OK there was once the time, in my Hall Of Residence days at uni when I could clearly hear my neighbour in the throes of orgasm but when you’re 19 and she’s mildly attractive it really isn’t a problem. There was also the time at Flat 4 when the person above seemed to be tacking his carpet down at 3 am in the morning. The rhythmic tapping slowly moving across the ceiling.

In the last two nights however we’ve had neighbour noise. The thing is, they’ve been very comical. At 1.30am yesterday morning we discovered that next door obviously isn’t unoccupied as a loud row broke out. Cries of ‘Stupid Girl!’ in a Spanish accent were heard while Turkish shouting back echoed through the walls in relpy. It was a full-blown domestic and rather than slap the wall in anger I was drawn in. It was gripping stuff but ended with the female voice protesting to just ‘let her go to sleep’. (Tut tut – you should never go to sleep on an argument. Haven’t you ever read Clare Rayner!?)

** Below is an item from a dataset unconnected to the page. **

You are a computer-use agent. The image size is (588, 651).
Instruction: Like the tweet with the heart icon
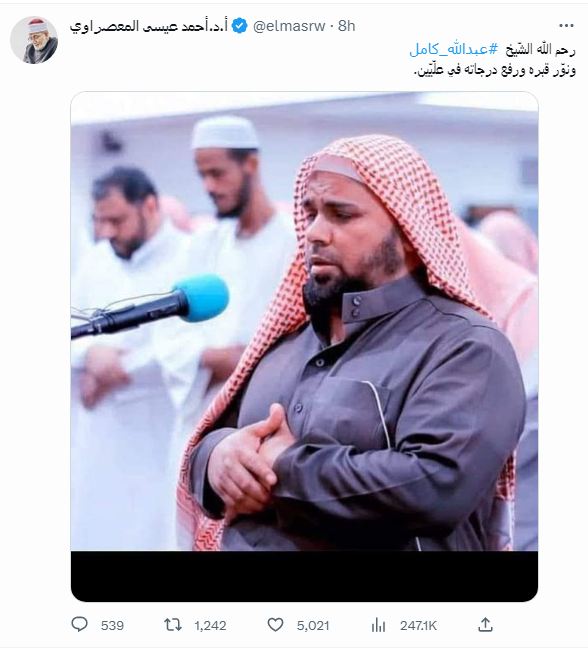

This morning was bizarre, and from a different house. At approximately 3am I went down to get a drink. I could hear music but didn’t know where from. It wasn’t from either of ‘nextdoors’. Returning to the bedroom I eased open the window to have my ears assaulted with the very loud sounds of Irish Folk Music. (Good to see our double glazing works though, it was doing a damn fine job at stopping the sound!) I listened in pure bemusement as the song proclaiming support for Protestants drifted across the night. The sound was coming from the next street – I’m guessing the house whose light was on. I could hear the occasional muffled banging of irritated neighbours. What did I do? I laughed. At 3am the last sort of loud music you expect is Irish Folk. Perhaps party anthems or dance? It was the sounds of either a house party gone very wrong or a pissed up old Irishman remembering the good old days. After a while he obviously got the message of repeated banging and the music died away.

They say stuff comes in threes. So tomorrow at 2am I’m looking forward to the Salvation Army just opposite us digging out their tubas and encouraging the street into a belated and highly ironic rendition of ‘Silent Night’.